- **PAGE EXCERPT**:
┏━━
The actual hooks need to be named @file{start-commit}, @file{pre-commit} and
@file{post-commit}. The template (.tmpl) files are example shell scripts to
get you started; read them for details about how each hook works. To
make your own hook, just copy @file{foo.tmpl} to @file{foo} and edit.
(The @file{read-sentinels} and @file{write-sentinels} are not yet implemented.
They are intended to be more like daemons than hooks. A sentinel is
started up at the beginning of a user operation. The Subversion
server communicates with the sentinel using a protocol yet to be
defined. Depending on the sentinel's responses, Subversion may stop
or otherwise modify the operation.)
Here is a description of the hook programs:
@table @samp
@item @file{start-commit}
This is run before the committer's transaction is even created. It is
typically used to decide if the user has commit privileges at all. The
repository passes two arguments to this program: the path to the
repository, and username which is attempting to commit. If the program
returns a non-zero exit value, the commit is stopped before the
transaction is even created.
@item @file{pre-commit}
This is run when the transaction is complete, but before it is
committed. Typically, this hook is used to protect against commits that
are disallowed due to content or location (for example, your site might
require that all commits to a certain branch include a ticket number
from the bug tracker, or that the incoming log message is
non-empty.)@footnote{At this time, this is the only method by which
users can implement finer-grained access control beyond what
@file{httpd.conf} offers. In a future version of Subversion, we plan to
implement ACLs directly in the filesystem.} The repository passes two
arguments to this program: the path to the repository, and the name of
the transaction being committed. If the program returns a non-zero exit
value, the commit is aborted and transaction is removed.
The Subversion distribution includes a
@file{tools/hook-scripts/commit-access-control.pl} script that can be
called from @file{pre-commit} to implement fine-grained access control.
@item post-commit
This is run after the transaction is committed, and we have a new
revision. Most people use this hook to send out descriptive
commit-emails or to make a hot-backup of the repository. The repository
passes two arguments to this program: the path to the repository, and
the new revision number that was created. The exit code of the program
is ignored.
The Subversion distribution includes a
@file{tools/hook-scripts/commit-email.pl} script that can be used to
send out the differences applied in the commit to any number of email
addresses. Also included is @file{tools/backup/hot-backup.py}, which is
a script that perform hot backups of your Subversion repository after
every commit.
┗━━
- **WORK INSTRUCTION A**: Translate this sentence from the Subversion hooks excerpt into Spanish: "Depending on the sentinel's responses, Subversion may stop or otherwise modify the operation."
- **WORK INSTRUCTION B**: Transcribe the passage of the Subversion hooks excerpt starting at "The actual hooks" and ending at "not yet implemented.".

- **GIVEN MATERIAL**:
┏━━
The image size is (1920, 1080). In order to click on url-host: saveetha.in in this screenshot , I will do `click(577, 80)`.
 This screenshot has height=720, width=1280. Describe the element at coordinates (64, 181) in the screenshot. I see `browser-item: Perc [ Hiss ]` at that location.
┗━━
- **TASK ANSWER A**: Según las respuestas del centinela, Subversion puede detener la operación o modificarla de otro modo.

- **TASK ANSWER B**:
The actual hooks need to be named @file{start-commit}, @file{pre-commit} and
@file{post-commit}. The template (.tmpl) files are example shell scripts to
get you started; read them for details about how each hook works. To
make your own hook, just copy @file{foo.tmpl} to @file{foo} and edit.
(The @file{read-sentinels} and @file{write-sentinels} are not yet implemented.